La involución cívica

Federico  Henríquez Gratereaux

Hubo momentos en que la sociedad dominicana dio muestras de vitalidad en todos los órdenes. Poco después de la muerte de Trujillo se organizaron partidos políticos, sindicatos de trabajadores, entidades empresariales, gremios profesionales. También se crearon nuevas industrias y negocios comerciales. Los hombres de empresa empezaron a “presentarse” en TV; defendían sus puntos de vista económicos en la radio y en los periódicos. En aquellos días, los miembros clandestinos del antiguo Movimiento Catorce de Junio establecieron una agrupación que actuaba públicamente; con oficinas, himno, bandera, teléfono.

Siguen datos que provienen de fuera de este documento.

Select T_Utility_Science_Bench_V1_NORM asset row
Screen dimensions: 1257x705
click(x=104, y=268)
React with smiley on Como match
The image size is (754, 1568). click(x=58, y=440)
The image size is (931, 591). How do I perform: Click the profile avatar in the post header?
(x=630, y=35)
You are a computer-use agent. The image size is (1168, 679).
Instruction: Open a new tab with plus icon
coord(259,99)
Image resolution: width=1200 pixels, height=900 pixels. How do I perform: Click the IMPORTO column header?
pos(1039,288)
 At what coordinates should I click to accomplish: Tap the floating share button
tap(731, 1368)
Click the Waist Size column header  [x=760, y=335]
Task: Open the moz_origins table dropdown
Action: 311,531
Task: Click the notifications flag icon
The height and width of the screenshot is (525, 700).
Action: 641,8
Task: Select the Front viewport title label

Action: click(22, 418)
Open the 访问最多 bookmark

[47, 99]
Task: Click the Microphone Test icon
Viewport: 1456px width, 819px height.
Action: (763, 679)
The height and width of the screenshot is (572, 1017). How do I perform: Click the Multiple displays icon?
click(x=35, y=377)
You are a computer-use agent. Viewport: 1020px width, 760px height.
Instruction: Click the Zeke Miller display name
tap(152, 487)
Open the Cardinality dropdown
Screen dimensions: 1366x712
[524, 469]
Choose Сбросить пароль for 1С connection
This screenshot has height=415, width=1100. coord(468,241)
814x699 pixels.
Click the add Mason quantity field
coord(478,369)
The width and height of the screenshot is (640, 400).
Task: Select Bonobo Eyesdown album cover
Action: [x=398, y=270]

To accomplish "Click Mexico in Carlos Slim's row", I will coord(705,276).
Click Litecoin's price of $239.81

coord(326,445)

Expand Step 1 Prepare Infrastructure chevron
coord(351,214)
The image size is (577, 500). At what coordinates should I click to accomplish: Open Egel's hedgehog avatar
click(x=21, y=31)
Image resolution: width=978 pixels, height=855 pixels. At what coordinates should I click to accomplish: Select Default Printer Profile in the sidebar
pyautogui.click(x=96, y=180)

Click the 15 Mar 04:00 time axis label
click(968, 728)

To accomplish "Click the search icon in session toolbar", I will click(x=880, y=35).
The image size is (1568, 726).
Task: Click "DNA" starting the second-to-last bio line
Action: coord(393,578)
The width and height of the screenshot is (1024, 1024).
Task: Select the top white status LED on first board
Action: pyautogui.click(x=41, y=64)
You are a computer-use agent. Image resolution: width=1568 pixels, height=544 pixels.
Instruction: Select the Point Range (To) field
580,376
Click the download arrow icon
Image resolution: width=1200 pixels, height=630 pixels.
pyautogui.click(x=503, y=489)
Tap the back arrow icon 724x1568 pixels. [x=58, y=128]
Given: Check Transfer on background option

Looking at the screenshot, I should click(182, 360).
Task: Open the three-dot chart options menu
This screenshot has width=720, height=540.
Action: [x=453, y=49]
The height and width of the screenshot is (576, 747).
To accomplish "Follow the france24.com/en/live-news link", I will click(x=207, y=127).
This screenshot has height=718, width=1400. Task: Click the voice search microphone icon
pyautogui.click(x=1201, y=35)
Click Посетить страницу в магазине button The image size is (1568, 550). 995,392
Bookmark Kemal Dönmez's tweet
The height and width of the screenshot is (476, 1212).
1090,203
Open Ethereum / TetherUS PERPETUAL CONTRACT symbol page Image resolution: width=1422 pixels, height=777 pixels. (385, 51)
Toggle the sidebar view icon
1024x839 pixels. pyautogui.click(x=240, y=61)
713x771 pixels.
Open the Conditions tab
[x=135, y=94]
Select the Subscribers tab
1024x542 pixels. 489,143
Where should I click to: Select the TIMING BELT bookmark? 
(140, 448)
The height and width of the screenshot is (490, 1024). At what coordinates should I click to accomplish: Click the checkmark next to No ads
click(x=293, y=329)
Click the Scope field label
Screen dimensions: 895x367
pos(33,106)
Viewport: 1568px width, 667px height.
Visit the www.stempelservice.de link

Surgieron publicaciones de todas las tendencias, incluyendo la extrema izquierda; “Bandera Roja”, “Hablan los comunistas”, son dos ejemplos.

Al desaparecer una larga dictadura se produjo una suerte de “renacimiento” de la vida cívica. Algunas de las iniciativas de entonces “murieron en el camino”, como suele decirse; muchas de estas publicaciones resultaron efímeros experimentos. En la época de Trujillo no era fácil para la clase media llegar a tener una vivienda. No existía un verdadero sistema hipotecario. Las asociaciones de Ahorros y Préstamos y el Banco de la Vivienda fueron “novedades institucionales” que hicieron posible el financiamiento de casas para personas de “ingresos medios”. Se desarrollaron entonces: la banca en general, los supermercados a la manera norteamericana, las granjas avícolas, las fincas ganaderas, la producción de arroz.

Proliferaron las urbanizaciones; vimos crecer rápidamente las ciudades; se incrementó el éxodo de campesinos, que preferían vivir en la ciudad y abandonaron las ocupaciones agrícolas tradicionales. Junto con las libertades públicas y notables cambios económicos y sociales, llegaron inesperados problemas políticos, administrativos, urbanísticos, educativos, sanitarios, demográficos. Los nuevos líderes: Balaguer, Bosch, Peña Gómez, impusieron sus respectivos estilos; las nuevas generaciones crecieron bajo el influjo de sus normas oratorias, proselitistas, ideológicas. Pero actualmente ese magisterio parece haberse desvanecido.

El país ha seguido creciendo económicamente; mucho más que otros países de la región. Ahora tenemos mayor número de carreteras, presas, puentes, comunicaciones. Está en operaciones el Metro de Santo Domingo, así como numerosos pasos a otro nivel para el tránsito en la ciudad; pero no hay un “proyecto colectivo de vida común”; tampoco un grupo social que intente modificar el rumbo de las costumbres políticas vigentes. Mientras nuestra economía crece, la civilidad ha ido retrocediendo.